**** Extract provided ****
This code is similar to the code discussed in yhat’s post, Predicting customer churn with scikit-learn, so instead of describing the lines of code in detail I’ll summarize the sections of code. At the top, we import all of the functions we’re going to use to manage and transform the data, estimate the models, perform k-fold cross-validation, and evaluate the performance of the models.

Next, we read the data into a Pandas data frame and create a new binary variable named ‘y’ that equals 1.0 for red wines and 0.0 for white wines. Next, we specify which variables are going to serve as the independent, explanatory, predictor variables and transform them into a matrix. At this point, we print the number of rows and columns in the analysis data set and print the baseline, benchmark accuracy we achieve by naïvely predicting all of the observations to be zeros (i.e. the majority of the observations are zeros). Hopefully, the performance of our predictive models will surpass this benchmark performance!

Next, we center and scale the predictor variables so they all have a mean of zero and a standard deviation of one. These transformations help ensure that the learning algorithms and predictive performance of the statistical models aren’t influenced by the predictor variables’ units of measurement.

Next, we define a function for performing k-fold cross-validation. The function specifies a particular random state to be consistent with skll’s default random state. It also includes a few print statements so you can see the folds being processed and see how long the cross-validation takes for different models. You can find an example of stratified k-fold cross-validation, a related procedure that attempts to balance the percentage of observations from each class in each fold, in Bugra’s blog post, An Introduction to Supervised Learning via Scikit Learn. This post also demonstrates how to produce plots of training and test errors, confusion matrices, and variable importance scores.

Finally, we run cross-validation with four predictive models, (1) k-nearest neighbors, (2) logistic regression, (3) random forest, and (4) support vector machines and report on their performance with an accuracy score, a confusion matrix, and a classification report. The confusion matrix shows the number of correctly classified observations along the main diagonal and the classification report includes information on precision, recall, f1-score, and support for each category.
**** Data lines ****
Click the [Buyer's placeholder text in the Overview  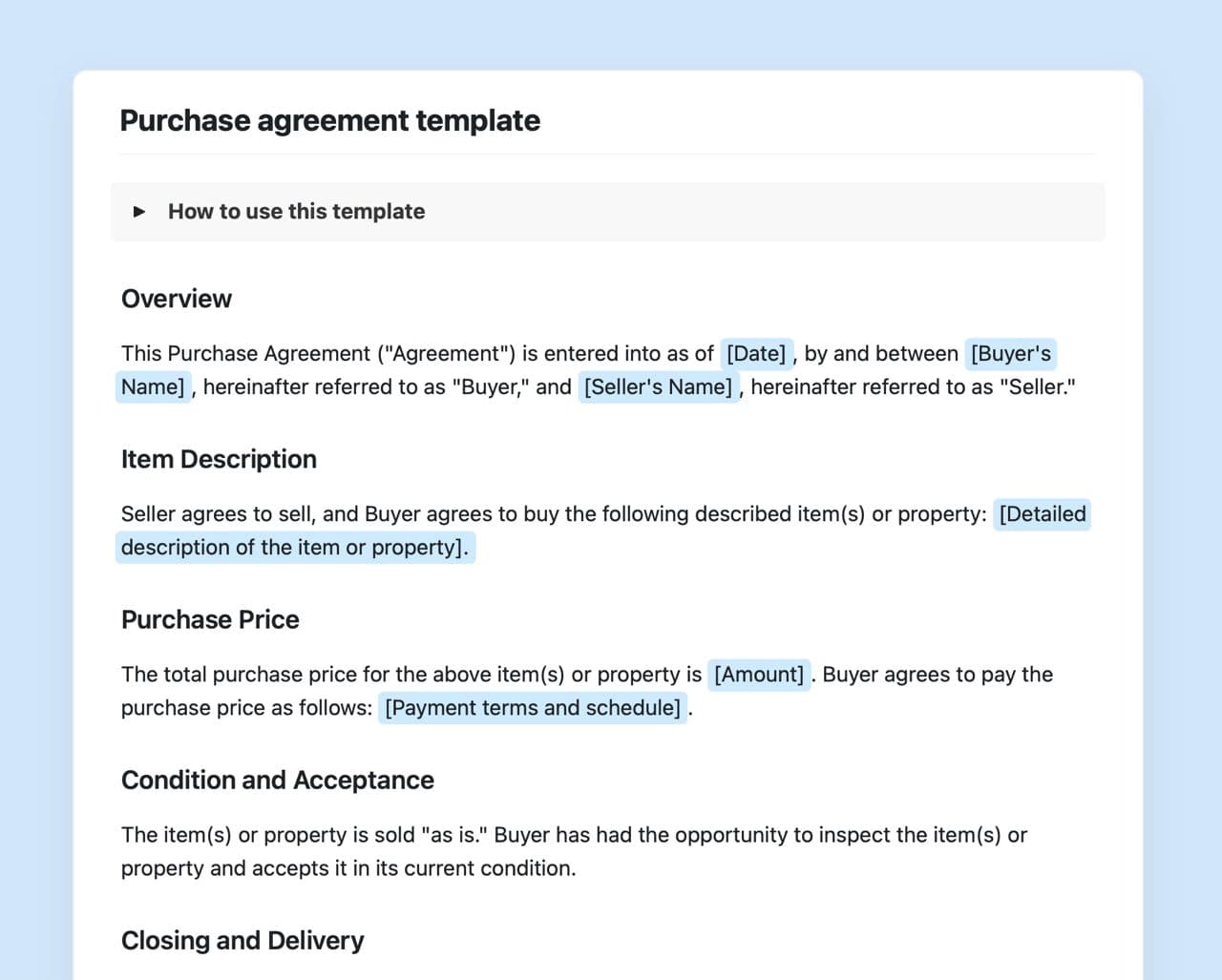1010,354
****
Task list
• a. Retype the passage of the wine classification walkthrough above between "Next, we center" and "units of measurement.", inclusive.
• b. In the wine classification walkthrough above, why are the predictor variables centered and scaled to a mean of zero and a standard deviation of one? Answer in one to three sentences.

Completed exercise
• a.
Next, we center and scale the predictor variables so they all have a mean of zero and a standard deviation of one. These transformations help ensure that the learning algorithms and predictive performance of the statistical models aren’t influenced by the predictor variables’ units of measurement.

• b. The predictor variables are centered and scaled so that the predictor variables' units of measurement don't influence the learning algorithms or the predictive performance of the statistical models.